Art in a time of Covid
Artists without galleries.
Actors without theatres.
Books without launches.
People with no earnings for the unforeseeable future, the future that is unknown to all of us.
An artist was posting photos of what I termed his “Plague Work” on Facebook. An established artist, a professional. “Established” in Ireland, for anyone in the arts, can means little more than hand to mouth living.
I looked at the final one of the ten pictures he posted and tranquillity washed over me. An angel sitting beside a pond, head bent over a book, beautiful foliage and a couple of small goldfish discernible in the water. I looked at that picture for a long time. Then I clicked into his website.

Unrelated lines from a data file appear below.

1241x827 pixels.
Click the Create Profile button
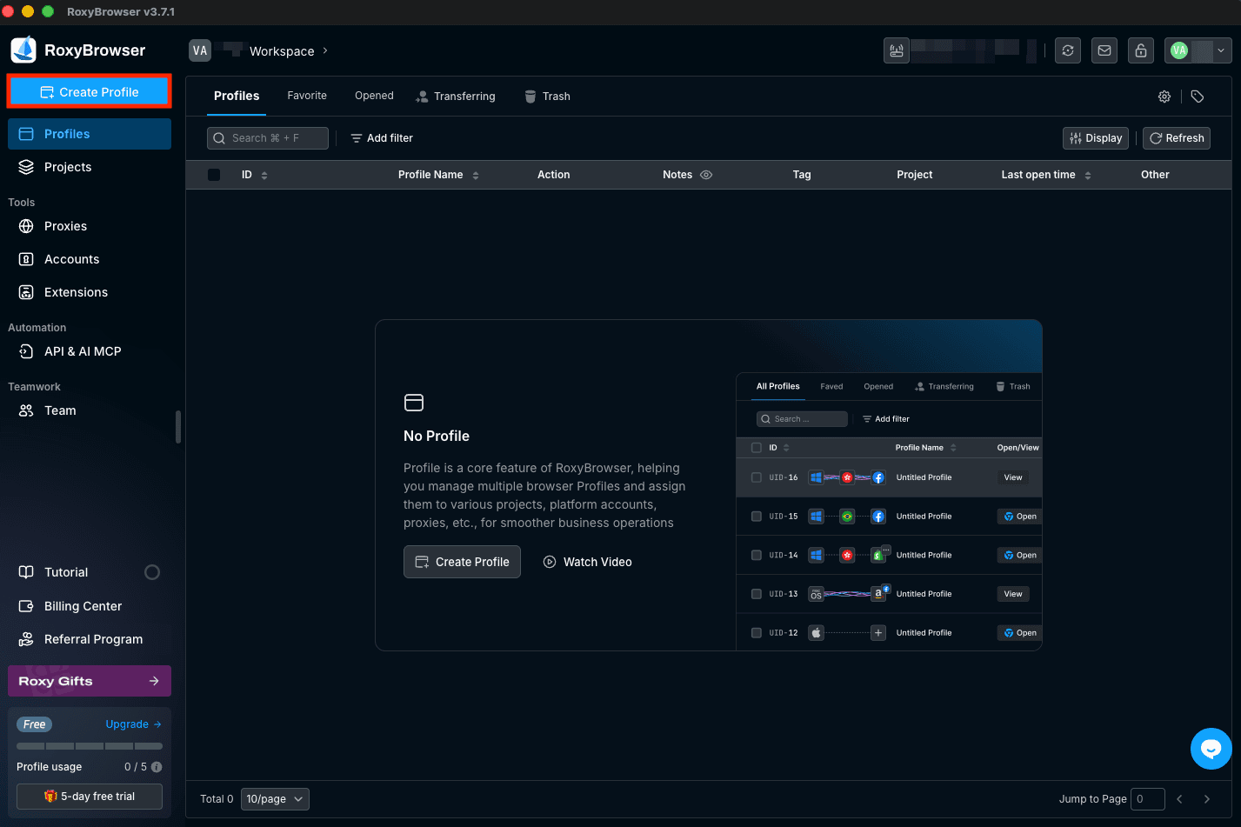tap(89, 91)
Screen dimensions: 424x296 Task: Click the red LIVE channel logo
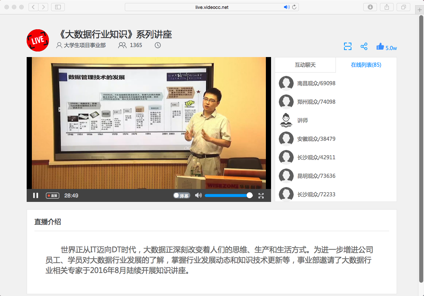38,40
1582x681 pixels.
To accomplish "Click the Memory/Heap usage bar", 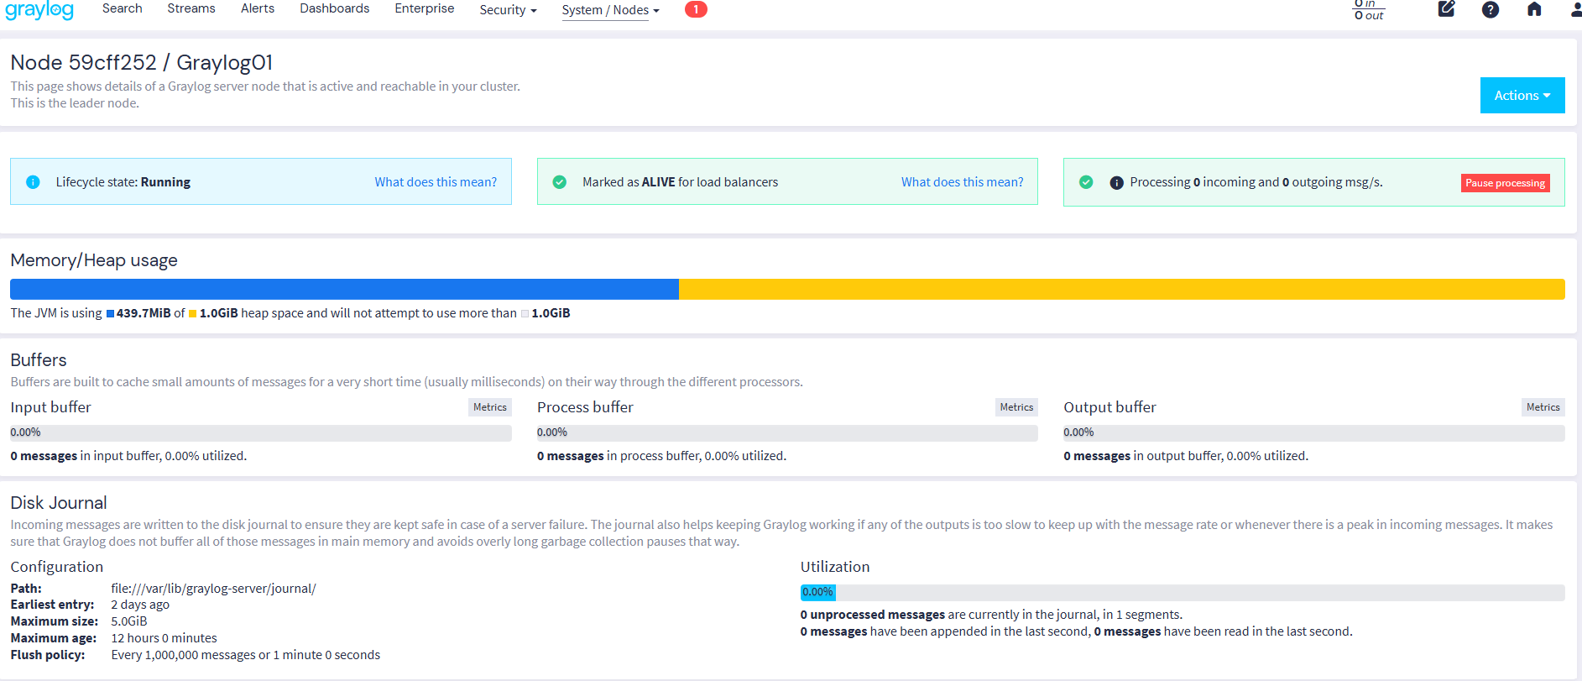I will coord(786,289).
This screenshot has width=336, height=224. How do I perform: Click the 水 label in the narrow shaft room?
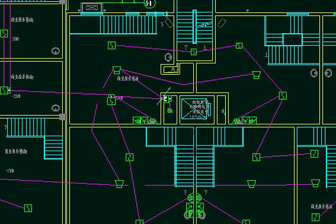[223, 111]
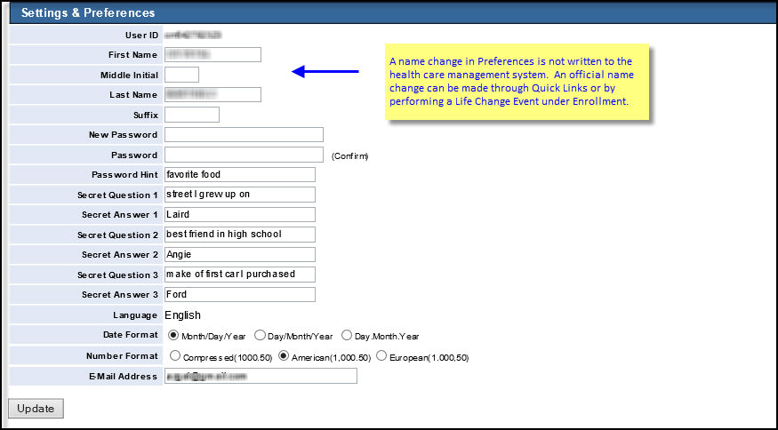Image resolution: width=778 pixels, height=430 pixels.
Task: Click the Secret Question 2 field
Action: (x=240, y=235)
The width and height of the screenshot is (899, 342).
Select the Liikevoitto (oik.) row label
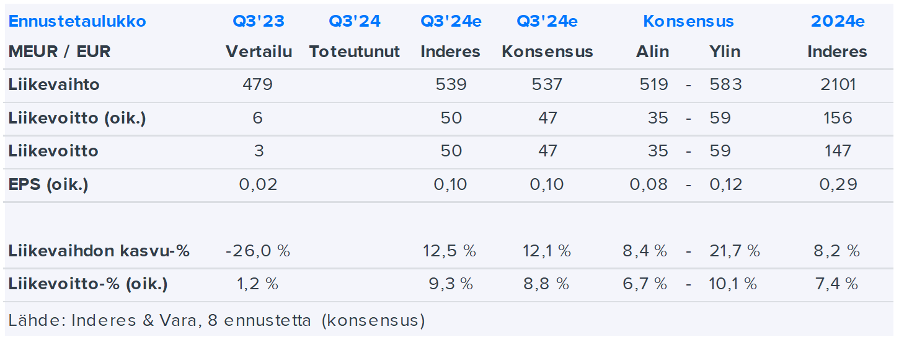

His work was fabulous and prices well deserved. More than I could spend. But the little paintings he was doing and putting on Facebook? I really liked them. The final one, I loved.

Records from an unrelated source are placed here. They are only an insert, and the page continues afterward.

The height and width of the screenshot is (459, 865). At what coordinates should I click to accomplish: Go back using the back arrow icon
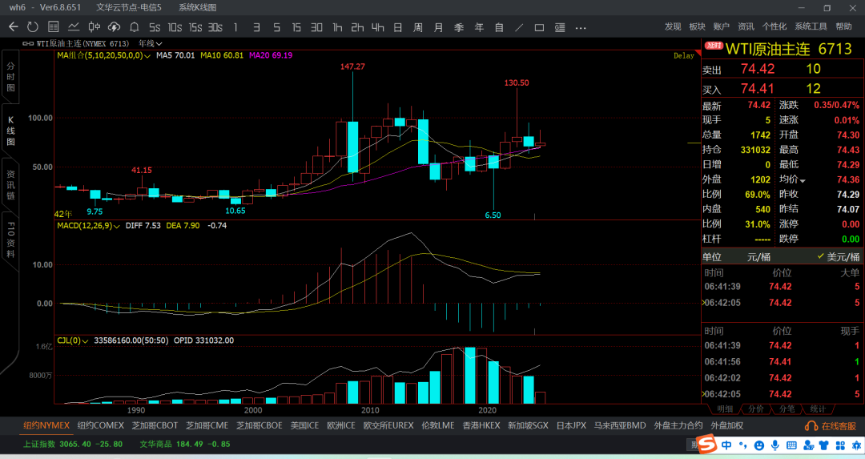14,27
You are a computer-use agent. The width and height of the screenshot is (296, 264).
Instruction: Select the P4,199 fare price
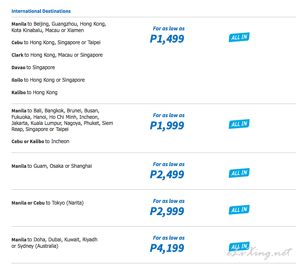click(167, 248)
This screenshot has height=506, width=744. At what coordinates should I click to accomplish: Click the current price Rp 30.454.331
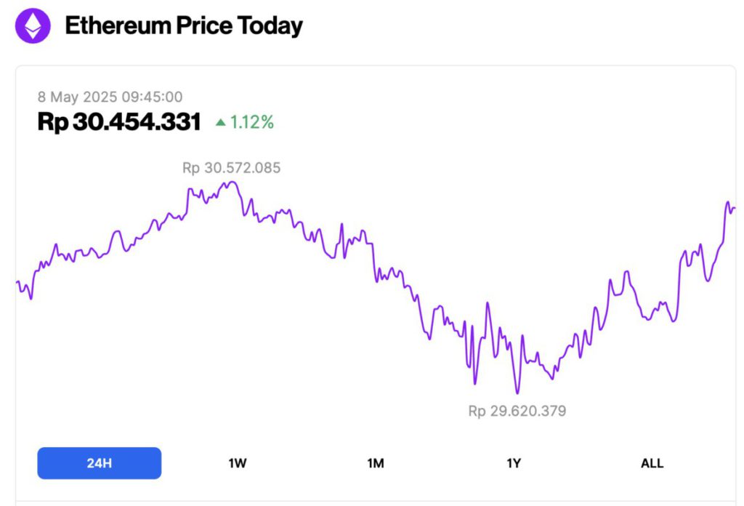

So I did something I would never before have contemplated doing, and I did it only after days of thinking, should I , could I and what if he were offended?
In the end, I did it. I ‘phoned him. I told him his work was sort of, em, out of my em, ah, budget. I told him of the painting I had fallen in love with, mumbled a figure I could afford and asked if he could do something like that picture, for me, for my budget? If not, no problem, I hope you don’t mind me asking. Not alone was he not offended, he was delighted. He said it was a lovely phone call to receive, I’d made his day, and I could have the painting itself if I so wished. He needed to finish it and would phone me the following week. I didn’t hear from him that week, but two weeks after our initial conversation he rang to say he couldn’t find his varnish and the art supplies shop he used remained shut. No problem. I wasn’t going anywhere and neither was he.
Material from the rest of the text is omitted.